What to produce
Replace "coordinates" with "location" in the data from the line containing "Viewport: 777px width, 423px" to the line containing "720x722 pixels. At", and reproduce only those lines with nothing else changed.

Entries provided
--------
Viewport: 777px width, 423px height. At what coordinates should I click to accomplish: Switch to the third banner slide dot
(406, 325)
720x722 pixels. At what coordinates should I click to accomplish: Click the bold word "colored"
--------
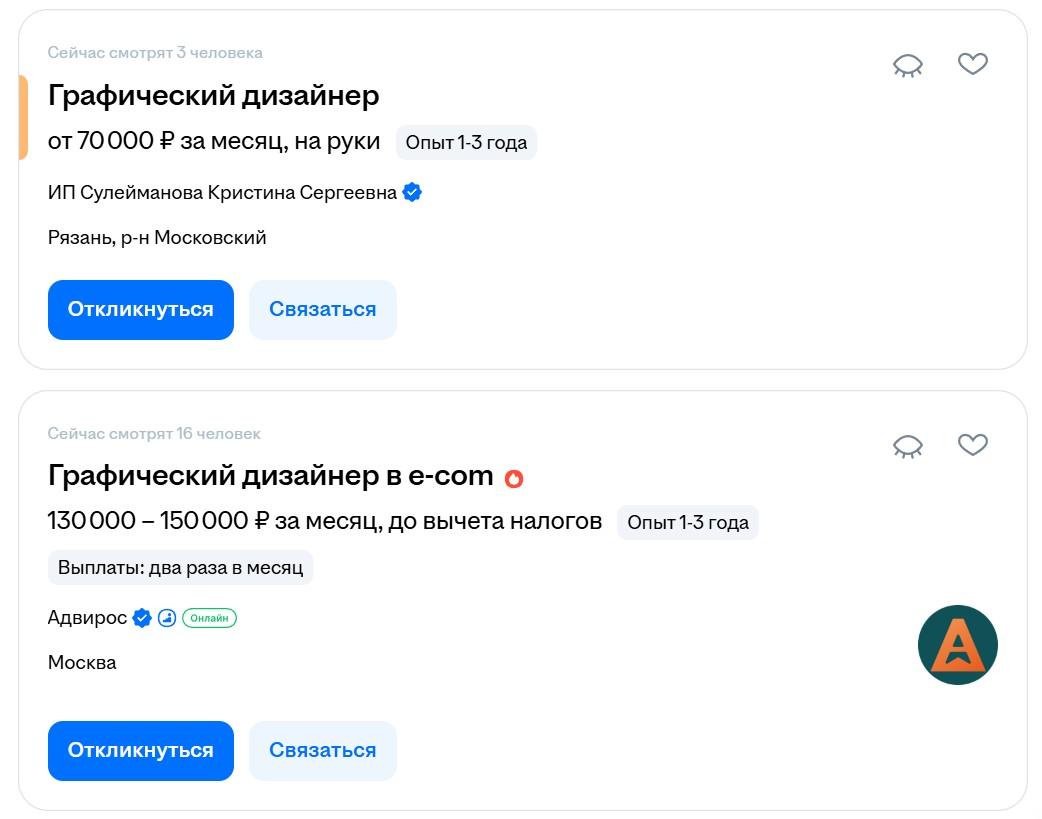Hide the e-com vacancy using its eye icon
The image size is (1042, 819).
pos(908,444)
--------
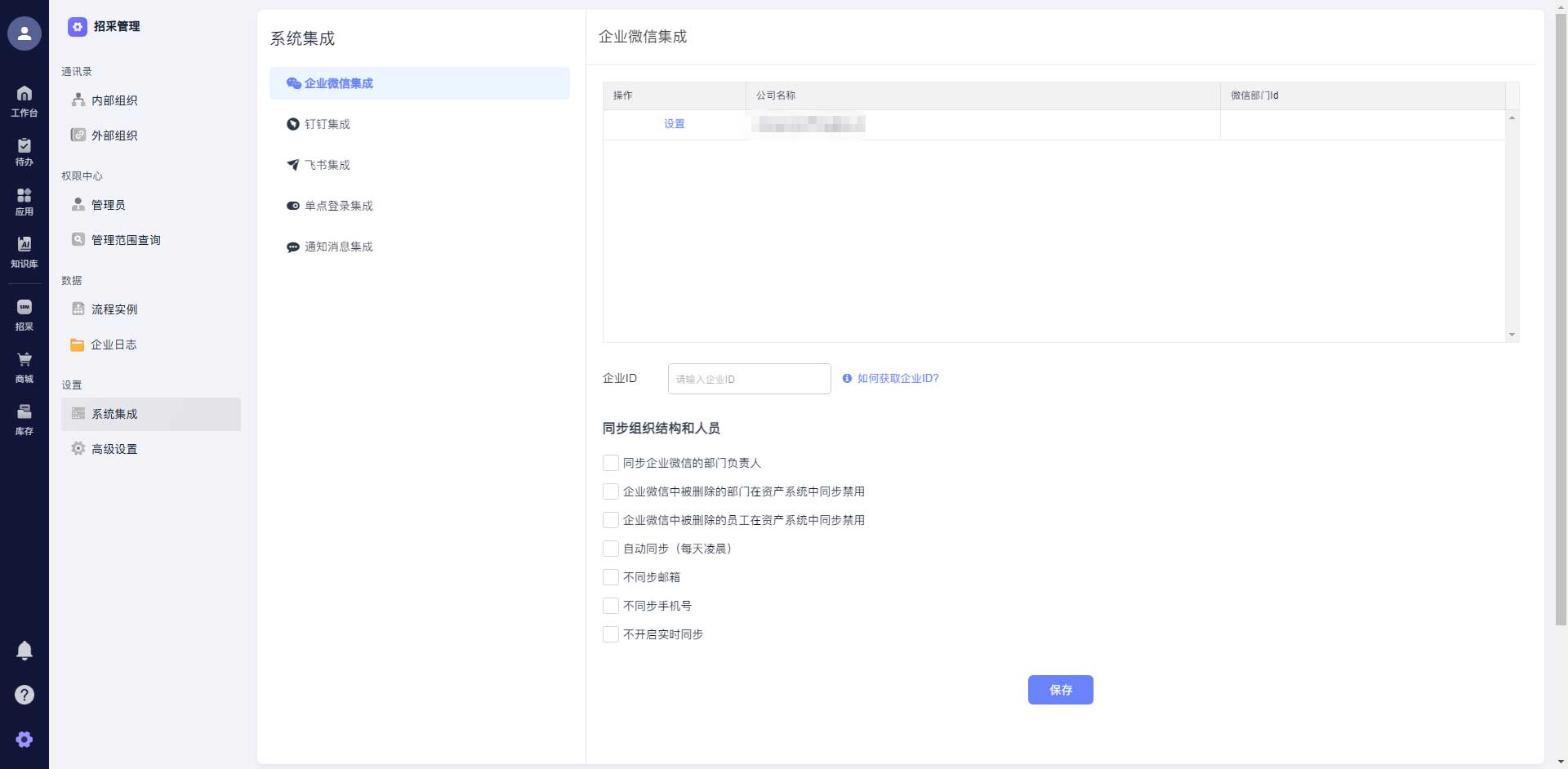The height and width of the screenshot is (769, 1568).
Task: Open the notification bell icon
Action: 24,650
--------
Answer to this problem
Viewport: 777px width, 423px height. At what location should I click to accomplish: Switch to the third banner slide dot
(406, 325)
720x722 pixels. At what location should I click to accomplish: Click the bold word "colored"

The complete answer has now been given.